Create small decoding graph, and other training script changes.

danpovey commented 3 years ago

We are going to want a smaller-than-normal decoding graph for training purposes. The creation process will be similar to the regular one except:

use a unigram language model (later we can use a pruned bigram)...
we'll need this to be loaded in the training program. Let's copy-and-modify the mmi_bigram_train.py so it also loads this graph, we cann call it mmi_mbr_train.py, since we'll be using MMI + MBR.
I would like to use inner_labels='phones' when calling the composition operation that composes the ctc_topo with the (LG, or L*transcript), so we have access to the phone labels without repeats. We don't need this on the bigram lf_mmi den graph. We might need to modify the graph-creation code to use compose instead of intersect.
We will need to do a decoding, to get lattices, on each minibatch. Later we'll create phone-level posteriors from those and subtract them from the phone-level posteriors from the numerator, and take the sum-of-absolute-values of the difference of sparse matrix to form the MBR part of the objective function.

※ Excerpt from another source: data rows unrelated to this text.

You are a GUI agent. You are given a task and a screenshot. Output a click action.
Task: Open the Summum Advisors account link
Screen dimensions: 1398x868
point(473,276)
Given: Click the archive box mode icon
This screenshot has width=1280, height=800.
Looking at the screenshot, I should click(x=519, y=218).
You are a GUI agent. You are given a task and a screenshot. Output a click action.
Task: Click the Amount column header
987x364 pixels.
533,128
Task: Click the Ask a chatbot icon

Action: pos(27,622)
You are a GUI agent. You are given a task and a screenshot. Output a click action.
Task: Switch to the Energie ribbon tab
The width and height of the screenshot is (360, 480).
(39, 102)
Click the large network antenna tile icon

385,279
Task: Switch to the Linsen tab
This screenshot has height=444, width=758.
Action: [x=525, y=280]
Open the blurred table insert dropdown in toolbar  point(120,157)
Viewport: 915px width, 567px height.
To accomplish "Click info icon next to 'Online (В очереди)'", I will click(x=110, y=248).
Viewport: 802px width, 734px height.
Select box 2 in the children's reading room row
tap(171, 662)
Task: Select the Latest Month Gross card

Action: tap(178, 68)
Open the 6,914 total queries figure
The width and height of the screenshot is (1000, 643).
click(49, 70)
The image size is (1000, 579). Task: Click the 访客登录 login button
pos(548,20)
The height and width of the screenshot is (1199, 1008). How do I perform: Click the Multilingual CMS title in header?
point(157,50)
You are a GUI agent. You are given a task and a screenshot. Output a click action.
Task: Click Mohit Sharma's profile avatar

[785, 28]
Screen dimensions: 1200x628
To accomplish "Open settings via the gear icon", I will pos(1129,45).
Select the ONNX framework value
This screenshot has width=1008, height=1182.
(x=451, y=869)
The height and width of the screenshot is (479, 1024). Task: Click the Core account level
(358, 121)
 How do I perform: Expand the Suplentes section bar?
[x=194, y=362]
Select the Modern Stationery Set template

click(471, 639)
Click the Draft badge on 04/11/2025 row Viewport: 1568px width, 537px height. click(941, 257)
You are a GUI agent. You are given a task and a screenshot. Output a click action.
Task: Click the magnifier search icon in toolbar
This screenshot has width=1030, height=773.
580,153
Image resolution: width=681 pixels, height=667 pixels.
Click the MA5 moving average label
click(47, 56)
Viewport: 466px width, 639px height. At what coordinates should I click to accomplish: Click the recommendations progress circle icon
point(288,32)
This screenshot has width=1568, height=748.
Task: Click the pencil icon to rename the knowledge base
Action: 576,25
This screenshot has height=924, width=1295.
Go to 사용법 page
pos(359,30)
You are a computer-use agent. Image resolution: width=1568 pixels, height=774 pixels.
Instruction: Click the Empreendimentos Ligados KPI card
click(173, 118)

danpovey commented 3 years ago

Fine to split these up.

csukuangfj commented 3 years ago

I have been trying to understand the above description and the comment in https://github.com/k2-fsa/k2/issues/579

The following are some figures demonstrating my understanding. @danpovey Please correct me if they are wrong. If they are correct, I will continue to write the training scripts.

Assume we have only two phones: a and b.

ctc_topo

Screen Shot 2021-01-24 at 18 13 50

unigram LM

0.1 and 0.2 are just some random numbers.

Screen Shot 2021-01-24 at 18 15 42

ctc_topo_P

ctc_topo_P = k2.compose(ctc_topo, P) Screen Shot 2021-01-24 at 18 17 16

linear_fsa

Assume the transcript is "ba" Screen Shot 2021-01-24 at 18 19 23

ctc_topo_P_linear_fsa

ctc_topo_P_linear_fsa = k2.compose(ctc_topo_P, linear_fsa, inner_labels='phones') Screen Shot 2021-01-24 at 18 23 57

dense_fsa

Screen Shot 2021-01-24 at 18 20 16

num (the numerator)

num = k2.intersect_dense(ctc_topo_P_linear_fsa, dense_fsa, 10.0, seqframe_idx_name='seqframe_idx') Screen Shot 2021-01-24 at 18 26 48

num_sparse

num_sparse = k2.create_sparse(rows=num.seqframe_idx,
                              cols=num.phones,
                              values=num.get_arc_post(True, True).exp(),
                              size=(4, 3),
                              min_col_index=0)
print(num_sparse)

tensor(indices=tensor([[0, 0, 1, 1, 1, 1, 2, 2, 2, 2],
                       [0, 2, 2, 0, 2, 1, 1, 1, 0, 1]]),
       values=tensor([0.0763, 0.9237, 0.0763, 0.0763, 0.5637, 0.2837, 0.6400,
                      0.0763, 0.0763, 0.2074]),
       size=(4, 3), nnz=10, dtype=torch.float64, layout=torch.sparse_coo)

den (the denominator)

den = k2.intersect_dense(ctc_topo_P, dense_fsa, 10, seqframe_idx_name='seqframe_idx') Screen Shot 2021-01-24 at 18 29 14

I am stuck on the following description:

We will need to do a decoding, to get lattices, on each minibatch. Later we'll create phone-level posteriors from those and subtract them from the phone-level posteriors from the numerator

Currently, I only have phone-level posteriors from the numerator. How can I get the other part to make the subtraction?

yaguanghu commented 3 years ago

I think the denominator graph should be the composition of ctc_topo_P and unigram LM, instead of dense_fsa. dense_fsa would be used to generate lattices of numberator and denominator.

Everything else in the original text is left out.